Custom Pattern is not working in Logstash


(Ramya) #1

Hi

i have written custom pattern to match a String in my log file

the pattern is
*REQUEST ^/WebApp_. **

my logstash configuration is

grok{
patterns_dir => ["/home/Desktop/patterns"]
match => {
"message" => '%{IPORHOST:clientip} %{USER:ident} %{USER:auth} [%{HTTPDATE:logTime}] "%{WORD:method} %{REQUEST} HTTP/%{NUMBER:httpversion}\" %{NUMBER:status} %{QS:referrer} %{QS:agent} %{NUMBER:responseTime}'
}

}

sample log line is

x.x.x.x - - [26/Feb/2018:05:16:23 +0000] "POST /WebApp_ID/UserController HTTP/1.1" 200 "-" "Mozilla/5.0 (Windows NT 6.2; WOW64; Trident/7.0; rv:11.0) like Gecko" 11

when running the above configuration i am getting grockParseFailureException,What mistake i did here?? Please help me


(Robert Cowart) #2

This pattern works for me...

%{IPORHOST:clientip} %{USER:ident} %{USER:auth} \[%{HTTPDATE:logTime}\] \"%{WORD:method} %{URIPATH} HTTP/%{NUMBER:httpversion}\" %{NUMBER:status} %{QS:referrer} %{QS:agent} %{NUMBER:responseTime}

You forgot to escape the square brackets and the opening quotation mark before the method. I also switched from using your custom REQUEST pattern to using the included URIPATH.
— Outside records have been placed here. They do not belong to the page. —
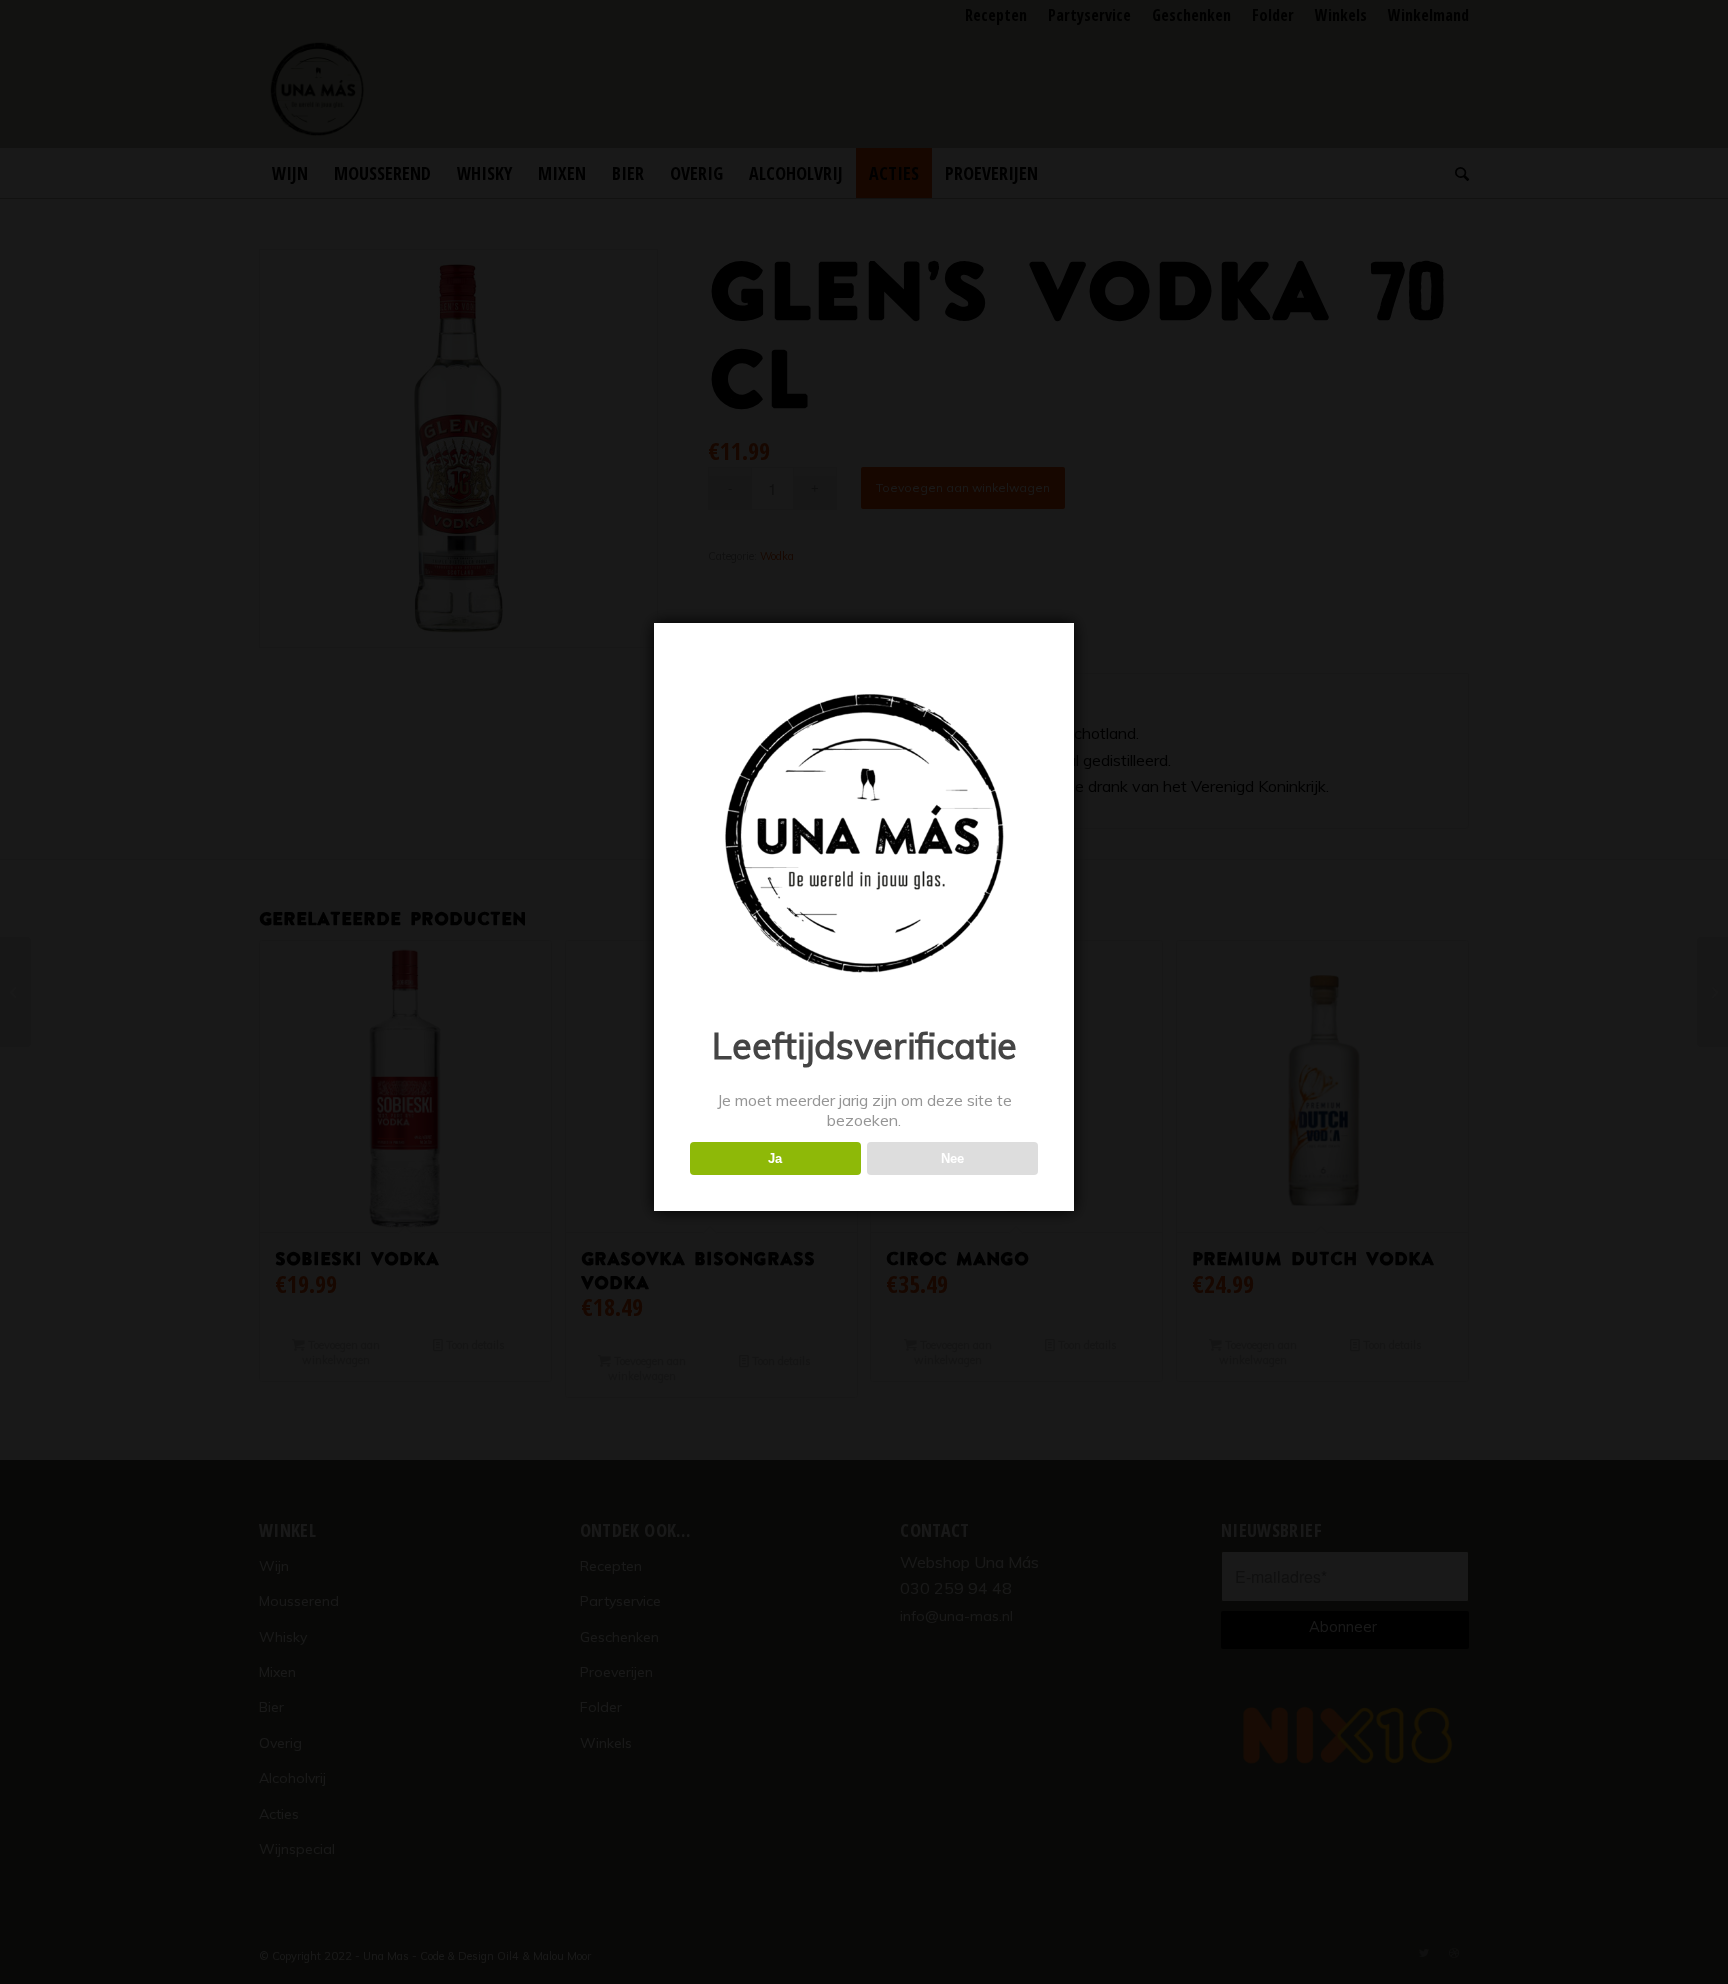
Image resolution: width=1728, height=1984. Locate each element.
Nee (952, 1158)
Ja (775, 1158)
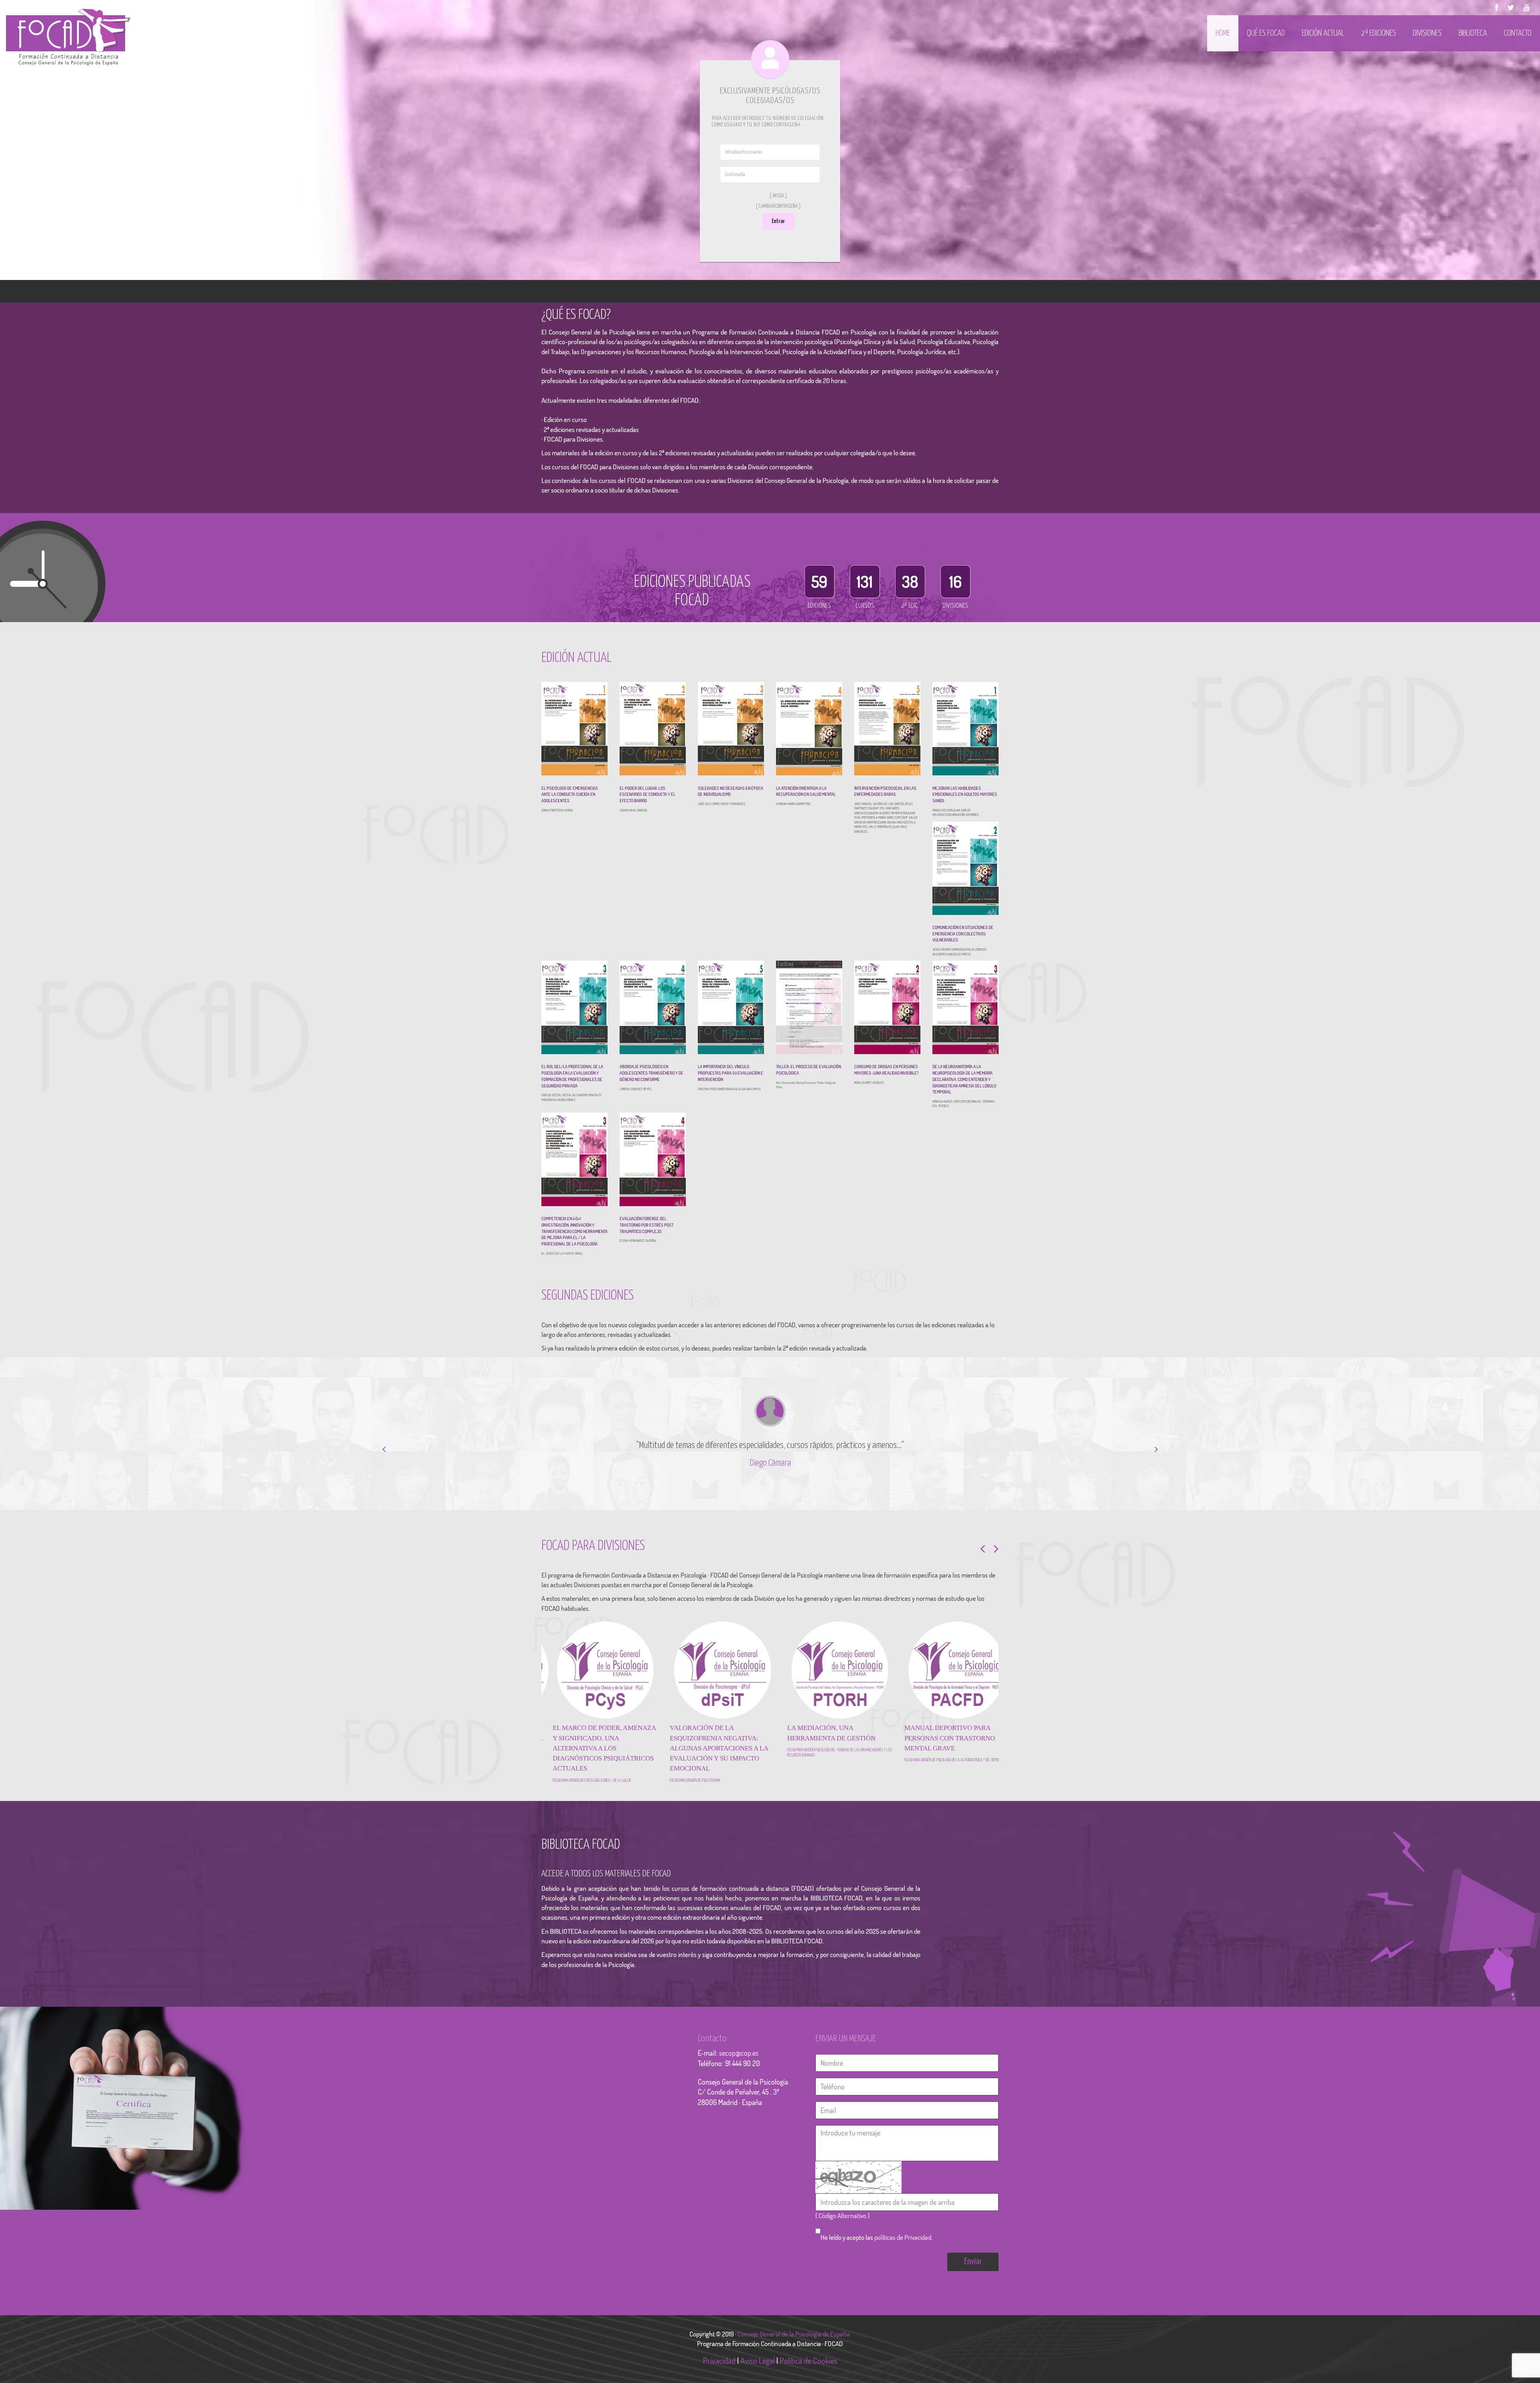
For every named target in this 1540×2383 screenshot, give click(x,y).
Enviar (973, 2281)
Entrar (778, 221)
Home (1223, 33)
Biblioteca (1473, 33)
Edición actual (1323, 33)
FYI... there is a Grok debugger included in X-Pack basic, or you can use https://grokdebug.herokuapp.com/ They both work the same (and even share a common bug).

Rob

Robert Cowart (rob@koiossian.com)
www.koiossian.com
True Turnkey SOLUTIONS for the Elastic Stack


(Ramya) #3

Sorry this is not the solution for me, i want to write my custom pattern and i have to use that in configuration


(system) #4

This topic was automatically closed 28 days after the last reply. New replies are no longer allowed.